I need daily motivation, I know this. So I’m going to make it public. I can’t sit back if I tell everyone I’m going to do something. So here it is. I’m going to do this. Day 1.
If we want to change a situation, we first have to change ourselves. And to change ourselves effectively, we first have to change our perceptions. – The 7 Habits of Highly Effective People
My perception of almost everything has been bleak for the last seven years. I thought the worst of every situation, person, and dreaded interacting because they would see all of my past, my shame, my hurt. So how do I view today with a different perception? My short list for the day is that I need to do the dishes, I need to drag some things out of storage, and I need to take my mom on a drive to pick up a vehicle. None of this sounds exciting and ordinarily I would put off all of it except for the necessary, because the couch is calling and my pain level is at an 8. However, new leaf. I will put music on while I do the dishes. I will get myself dressed and ready for the day instead of dreading leaving my apartment for storage and the drive. I get to spend time with my mom this afternoon, as well as my sister and her beautiful babies. I need to remember that every moment I get to spend with my family and friends is valuable. When we lost my dad a year ago I promised myself that I would never take the people I love for granted again, our time together is too short to be spent dreaded, put off, or unhappily.

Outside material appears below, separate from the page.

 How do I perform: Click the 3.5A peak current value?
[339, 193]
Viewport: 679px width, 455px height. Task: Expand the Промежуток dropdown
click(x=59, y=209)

If you can dream it, you can do it. – Walt Disney
Every candle lit; every home, bridge, cathedral or city ever built; every act of human kindness, discovery, daring, artistry or advancement started first in someone’s imagination, and then worked its way out. You have that power – use it. – To Your Success
I haven’t thought that I have the ability to do anything good in the last seven years. I’ve only thought negatively of myself and what I’ve accomplished. I’ve been wrong, even if it is simply human kindness today, I can do that. I’m an artist, I should be creating. We all have an ability to make more out of our lives… but depression, panic disorders, and PTSD, suck that belief and strength right out of us. Fight back. Today, I’ll fight back, human kindness I can do and maybe I’ll even crack a try at a little Instagram creativity.

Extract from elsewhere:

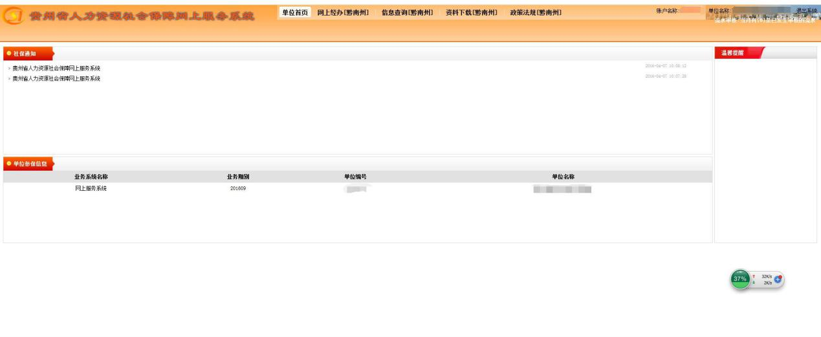Click 退出系统 to log out

coord(806,11)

Some people make the world more special just by being in it. – Kelly Ann Rothaus (The good life, celebrating the joy of living fully)
My dad was one of those people. My mom is as well. They have this innate ability to simply be wonderful. My dad took enjoyment from anything and everything, no matter how hard the day was – he was happy at the end of it. I remember how a picnic would light up his eyes, he would be spreading all of the food on the table, laughing at jokes, punning, and watching his wife and children simply be, and you could tell that he had utter contentment. I crave that joy. It hurts how badly I want to be happy again, but I have been so lost for so long that it has felt impossible to me. As I think about my dad and mom and their upbeat attitudes in the face of all things strife and contentious, I can’t help but think that the tug I feel in my heart is a shred of hope. I want to be happy, I want to enjoy my life again, that has to count for something. I gave up on it a long time ago, but today, I will embrace that tug on my heart as hope.